Goal
Copy out the stretch of the records below from the line containing "Given: Navigate up to Kindle Store category" through the line containing "Looking at the", keeping both of those lines. Omit the pictures from your copy.

====== Dataset rows

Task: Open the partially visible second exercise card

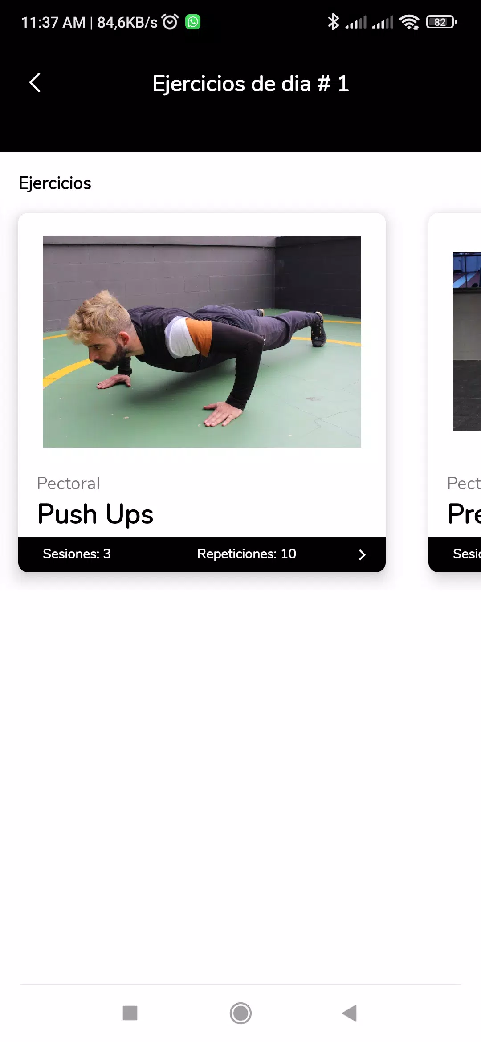Action: (455, 392)
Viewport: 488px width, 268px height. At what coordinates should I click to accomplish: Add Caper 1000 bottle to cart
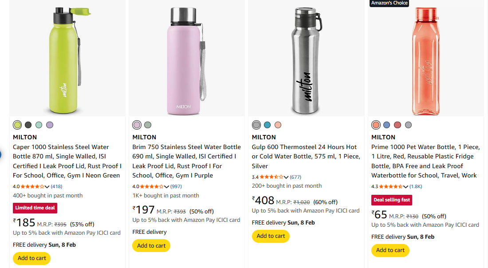click(31, 258)
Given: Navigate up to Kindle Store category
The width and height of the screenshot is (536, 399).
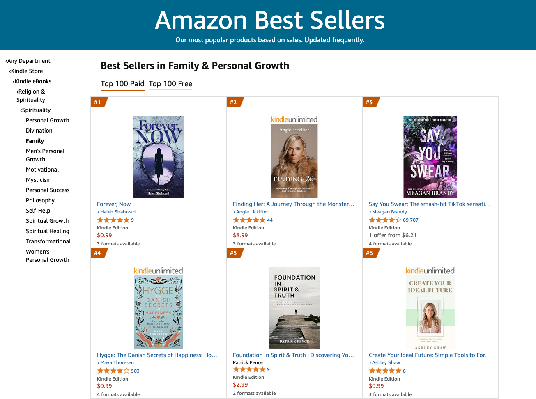Looking at the screenshot, I should tap(27, 71).
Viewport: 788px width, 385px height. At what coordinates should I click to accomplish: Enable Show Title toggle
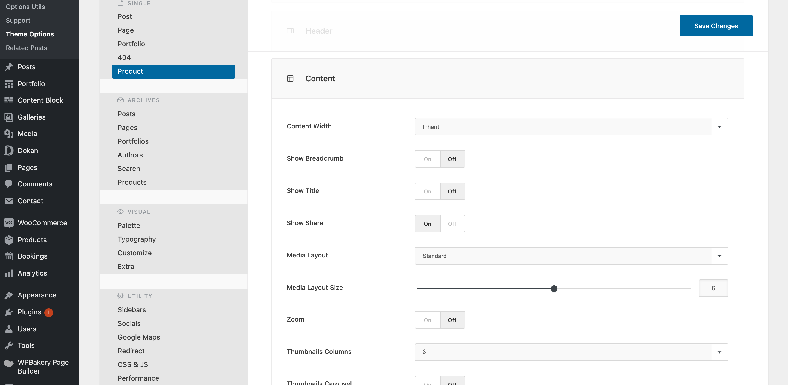click(x=427, y=191)

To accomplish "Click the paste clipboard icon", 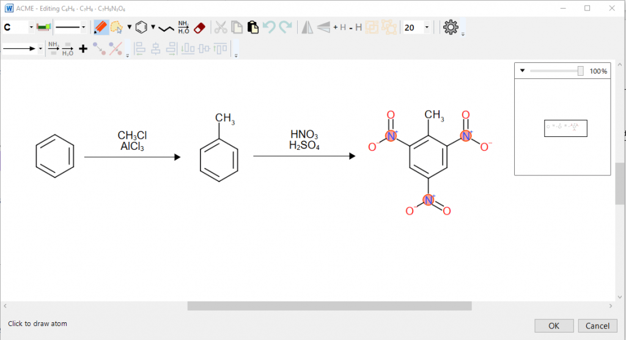I will pyautogui.click(x=252, y=28).
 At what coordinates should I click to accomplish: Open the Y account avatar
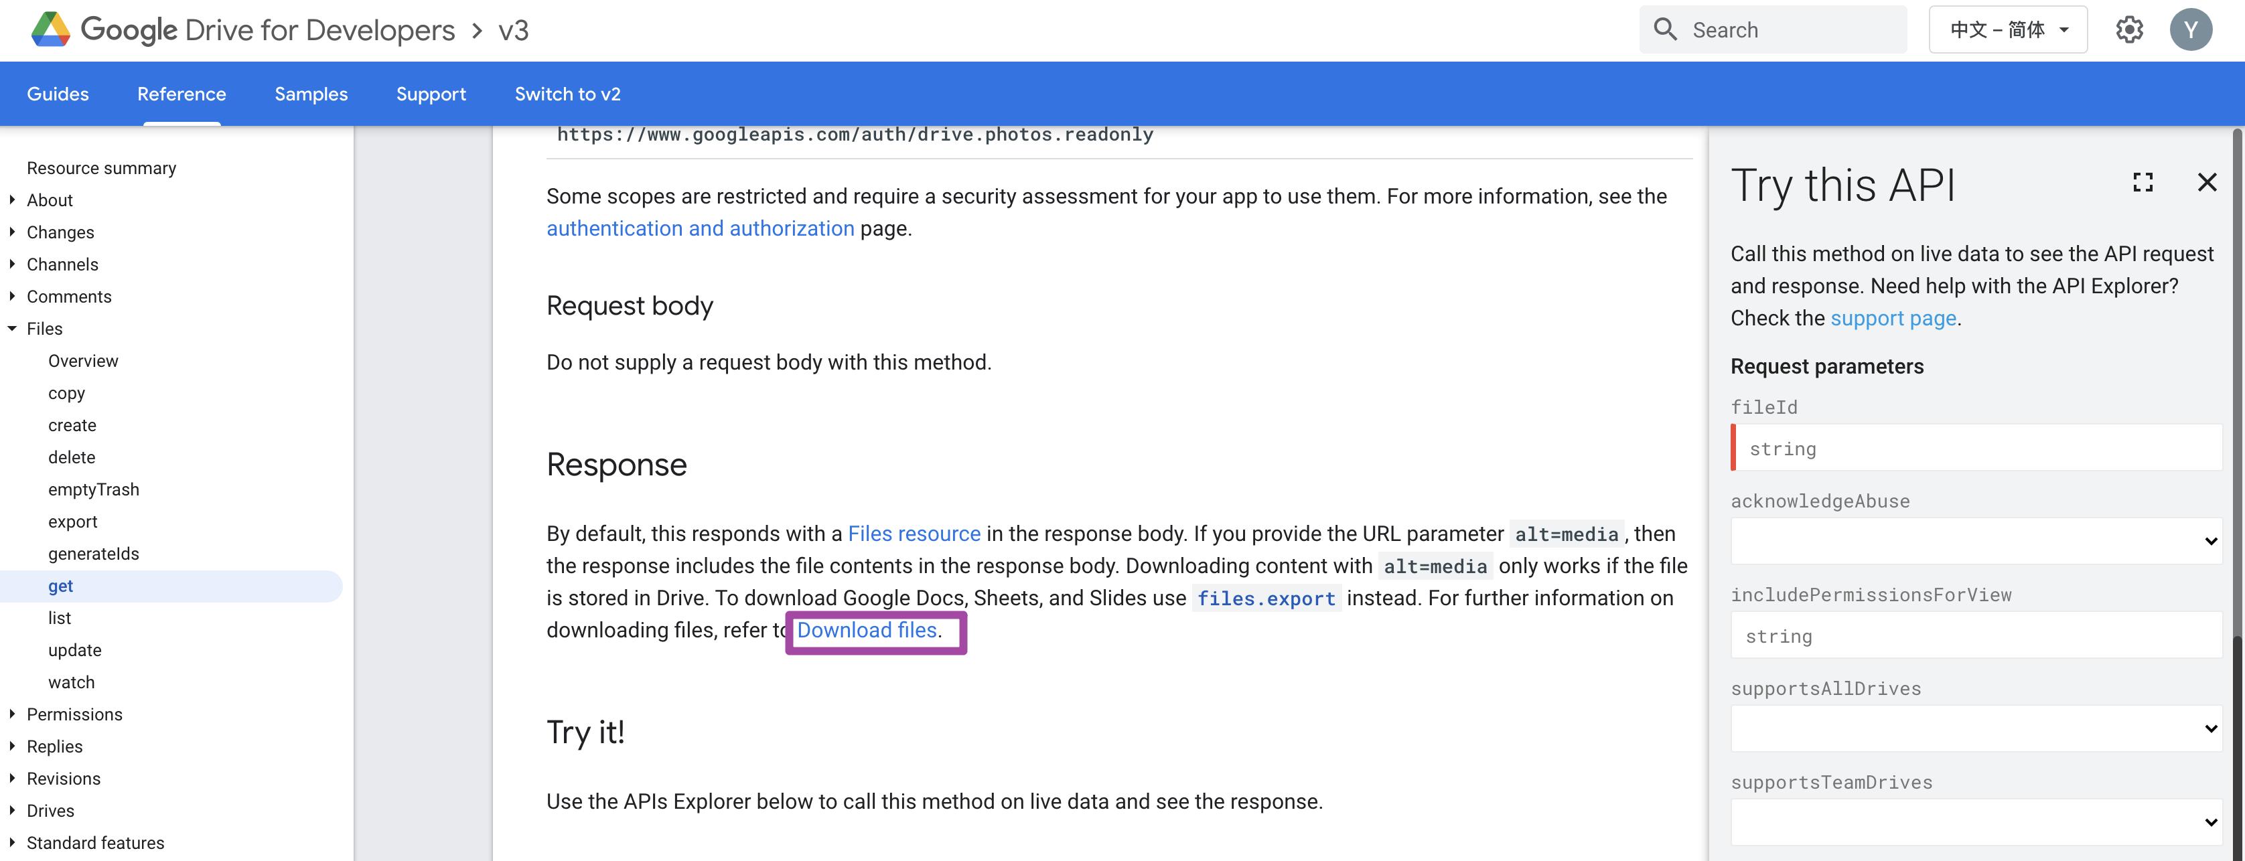click(x=2190, y=30)
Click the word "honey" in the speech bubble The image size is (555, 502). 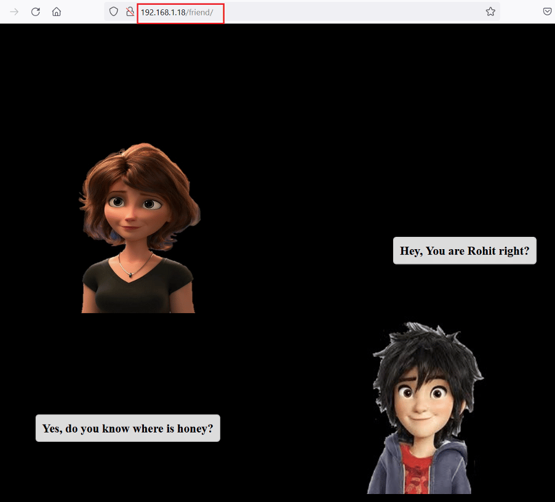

============

Final answer
Given: Navigate up to Kindle Store category
The width and height of the screenshot is (536, 399).
Looking at the screenshot, I should tap(27, 71).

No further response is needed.